■ **Stored data**
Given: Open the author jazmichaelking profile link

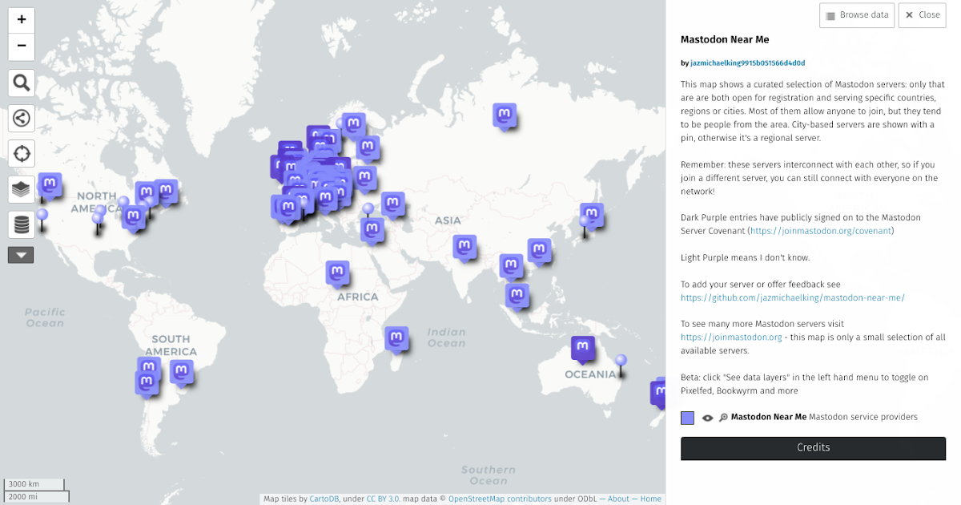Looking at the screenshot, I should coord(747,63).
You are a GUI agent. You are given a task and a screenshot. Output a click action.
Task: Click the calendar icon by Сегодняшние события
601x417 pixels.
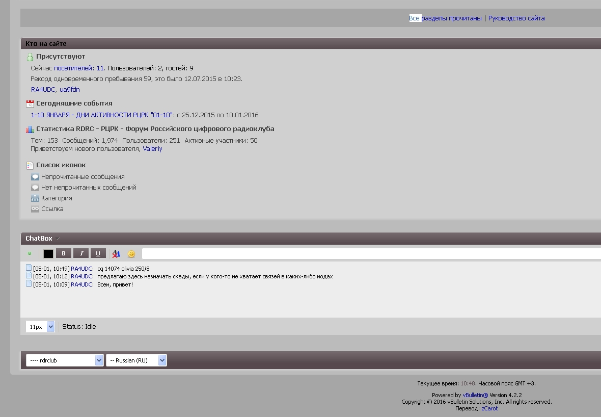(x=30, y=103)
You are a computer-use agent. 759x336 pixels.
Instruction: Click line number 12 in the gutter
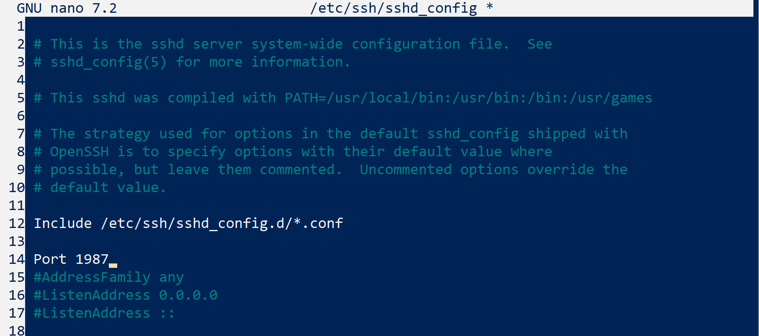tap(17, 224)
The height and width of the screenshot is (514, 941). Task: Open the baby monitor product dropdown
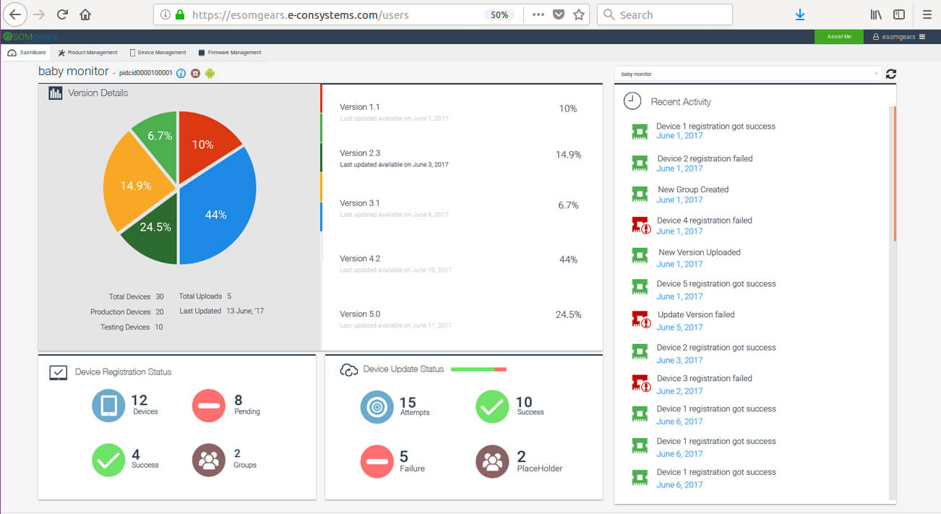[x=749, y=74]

■ **Your goal**
Copy these lines word for word, omitting the pictures.

■ **Result below**
Given: Open the author jazmichaelking profile link

Looking at the screenshot, I should coord(747,63).
You are a GUI agent. You are given a task and a screenshot. Output a click action.
Task: Click the calendar icon by Сегодняшние события
601x417 pixels.
(x=30, y=103)
You are a computer-use agent. 759x336 pixels.
Instruction: Click line number 12 in the gutter
tap(17, 224)
The height and width of the screenshot is (514, 941). Task: Open the baby monitor product dropdown
[x=749, y=74]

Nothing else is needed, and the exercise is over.